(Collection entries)
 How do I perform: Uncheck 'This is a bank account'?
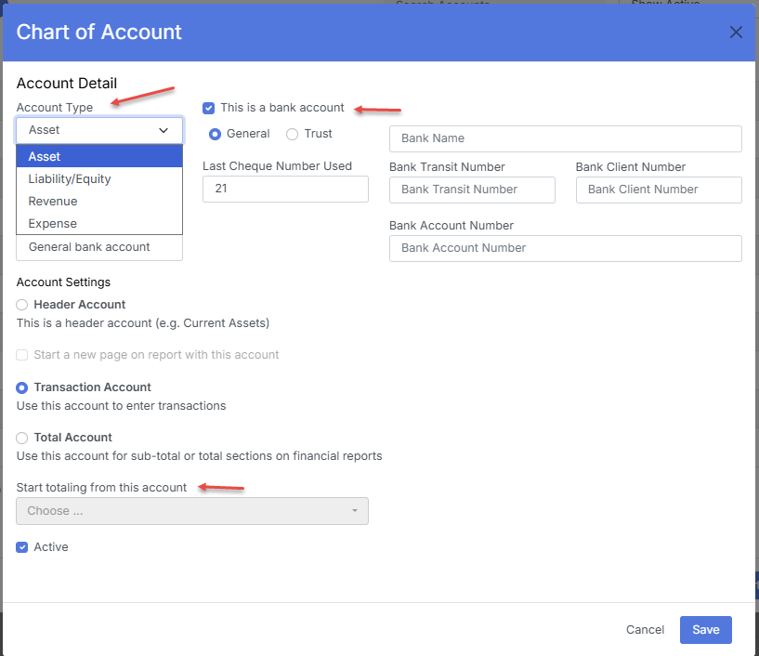point(209,108)
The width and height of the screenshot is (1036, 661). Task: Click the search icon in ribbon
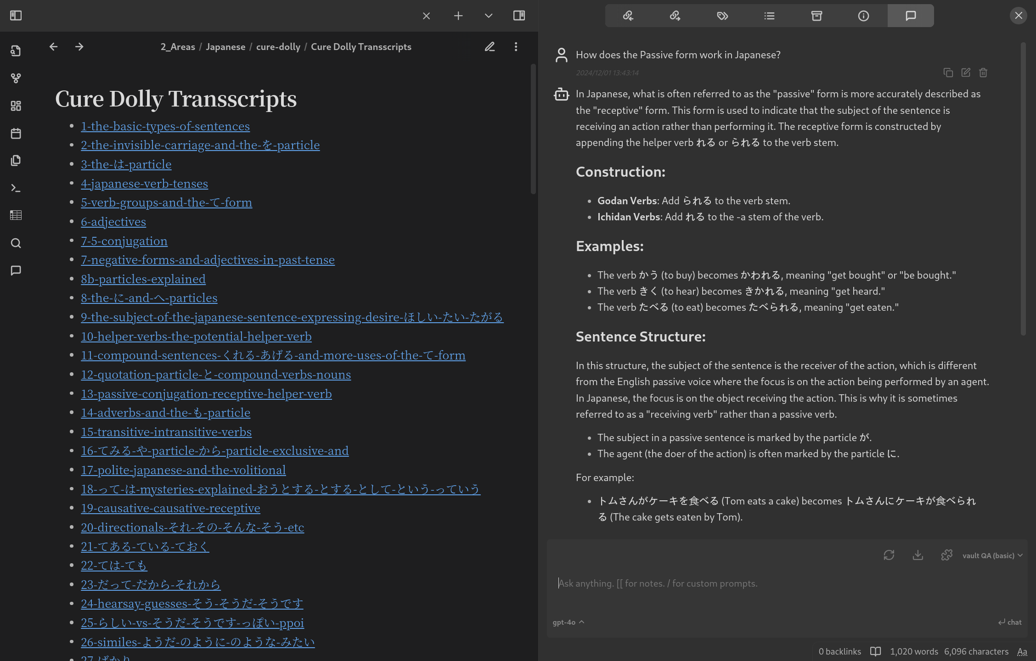point(16,243)
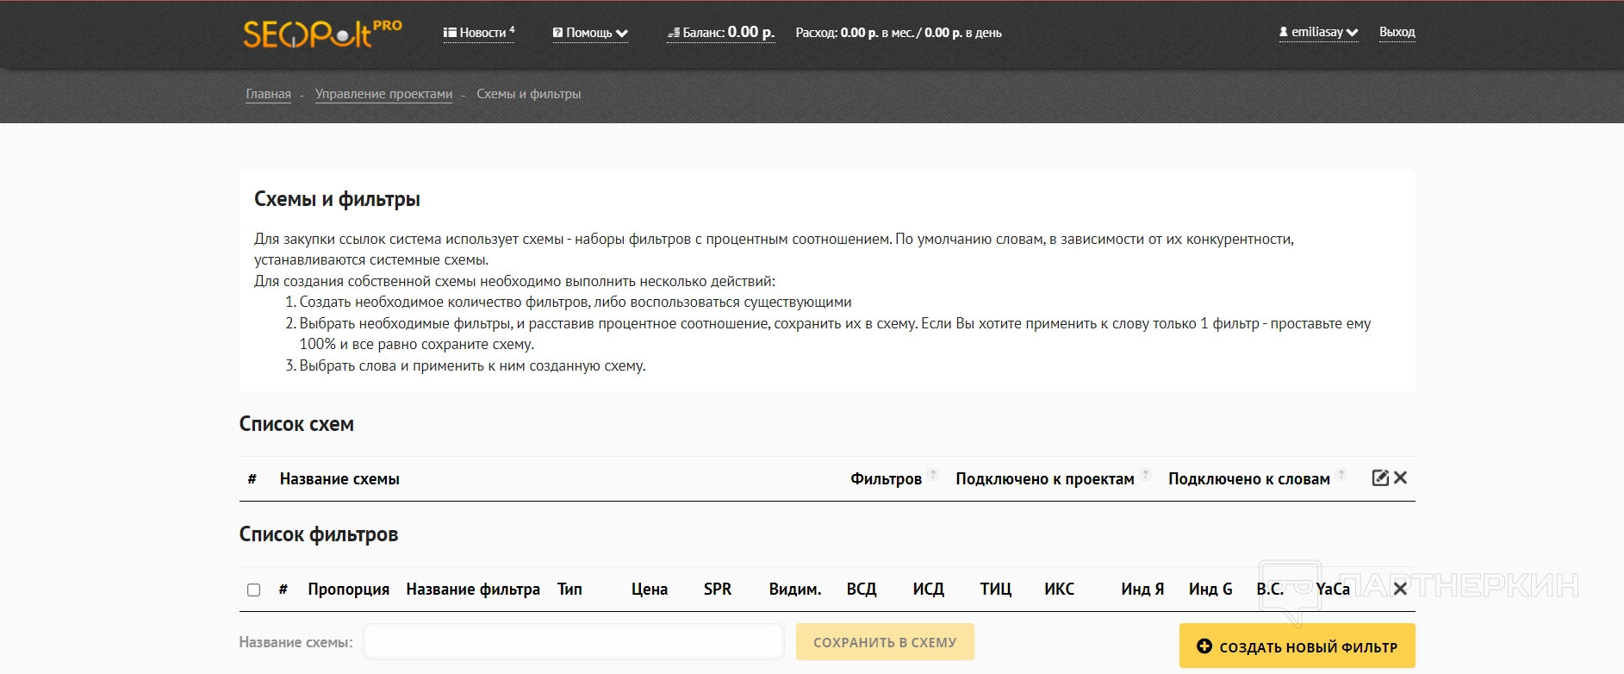1624x674 pixels.
Task: Open the emiliasay user dropdown
Action: pyautogui.click(x=1318, y=32)
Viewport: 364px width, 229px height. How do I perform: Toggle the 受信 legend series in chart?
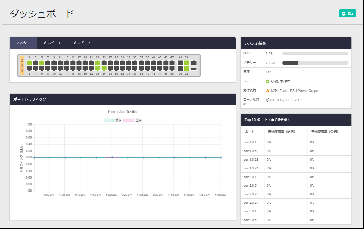click(109, 120)
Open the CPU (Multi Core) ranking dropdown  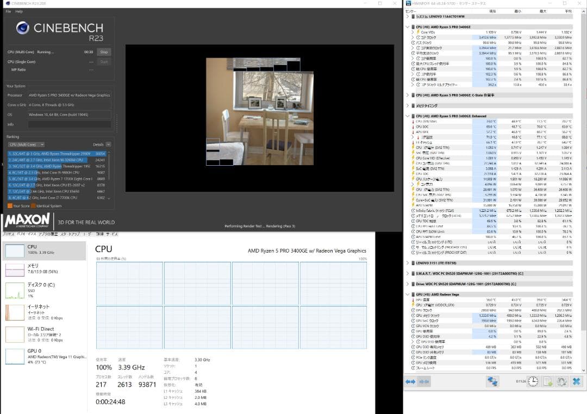point(26,145)
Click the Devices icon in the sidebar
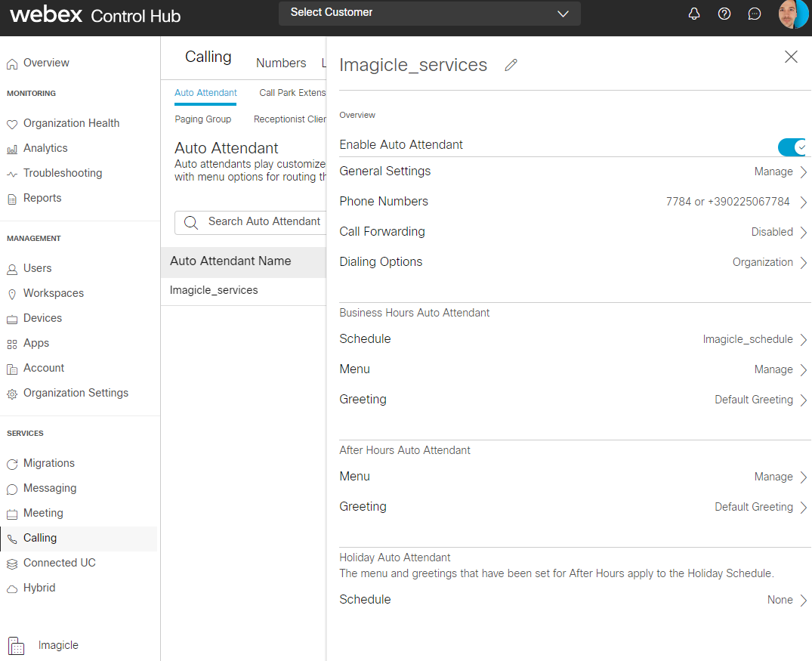This screenshot has height=661, width=812. [12, 319]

• [Task prompt] Can you rewrite the rows, beginning at the start and stopping after the line that contains "Action: pyautogui.click(x=1318, y=32)", with "ribbon" replaced by "toolbar" and nothing else changed, leaving the pictures out?

• [Finished answer]
 How do I perform: Uncheck 'This is a bank account'?
point(209,108)
The width and height of the screenshot is (1036, 661). Task: Click the search icon in toolbar
point(16,243)
1624x674 pixels.
Task: Open the emiliasay user dropdown
Action: pyautogui.click(x=1318, y=32)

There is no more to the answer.